You have three text layers. You want to maintain the same styling and source text for all, but you want to control Paragraph Alignment in the Essential Graphics panel.

For the skeptics: Yes, you can manually change the paragraph alignment, but you’re likely pushing the same copy to multiple comps at various sizes. The After Effects gods gave us new features so that maybe we can work more precisely and intelligently. Keep things simple for simpler projects, and go a little complex for more complex projects.

Recipe:

  1. Use expressions to link the three text layers to one master text layer (your source of truth).
  2. Create a Dropdown Menu Control with Paragraph Alignment options.

Add this expression to each of the three text layers:

var t = thisComp.layer("MASTER TITLE").text.sourceText;
var fontSize = t.style.fontSize;
var leading = t.style.leading;
style = t.style;
styleA = style.setFontSize(fontSize);
styleB = styleA.setText(t);
styleC = styleB.setLeading(leading);

Explanation, line by line:

var t = thisComp.layer("MASTER TITLE").text.sourceText;

Declare a variable, t, and return the value of your master text layer’s sourceText.

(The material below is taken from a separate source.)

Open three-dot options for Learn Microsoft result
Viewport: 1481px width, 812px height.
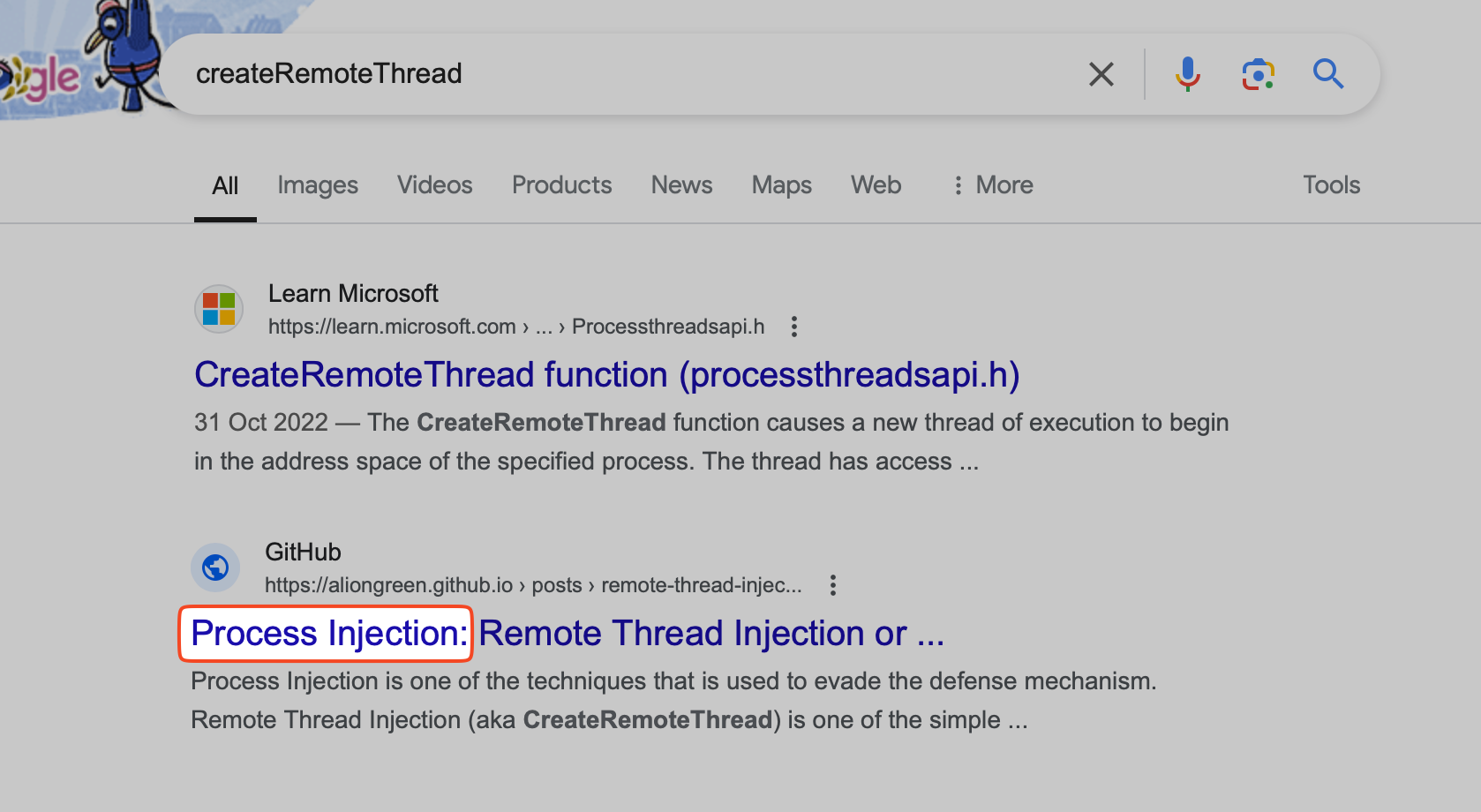point(794,327)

var fontSize = t.style.fontSize;

Declare a variable, fontSize, and return the fontSize of t.

var leading = t.style.leading;

Declare a variable, leading, and return the leading of t.

style = t.style;

Adding style to the end is the same as using getStyleAt(0); which means to get the style of t at Character Index 0. You can also use getStyleAt(n, x); to return the Character Index at Time (n = character index, x = time in seconds).

The variables styleA, styleB, and styleC combine Set Functions using the variables we declared above: fontSize, sourceText, and leading. I’ve separated each style for clarity, but you can also write everything in longform.

Now that we’ve linked the text layers to a single style, let’s create a Dropdown Menu Control so that we can access Left, Center, or Right paragraph alignment in the Essential Graphics Panel.

Use this expression on the opacity of your text layers (but make sure their visibility is still turned on):

var x = thisComp.layer("CONTROL").effect("paragraphAlign")("Menu").value;
if (x == 1) 100; else 0

Explanation, line by line:

var x = thisComp.layer("CONTROL").effect("paragraphAlign")("Menu").value;

Declare a variable x, and return the value of a Dropdown Menu Item. The value of a Dropdown Menu item is always a number, even if you rename the label.

Left = 1
Center = 2
Right = 3

if (x == 1) 100; else 0

If x is equal 1, the opacity will be 100. Otherwise, it will be zero.

Note that you may encounter the triple equals operator, or the strict equality operator, ===, e.g., x === 1. This operator is special because it tests for both value (e.g., 5) and type (e.g., number).

In this example, x === 1 will still work. However, if you type x === “1”, then the test will return false because the Dropdown Menu item values are always numbers, not strings.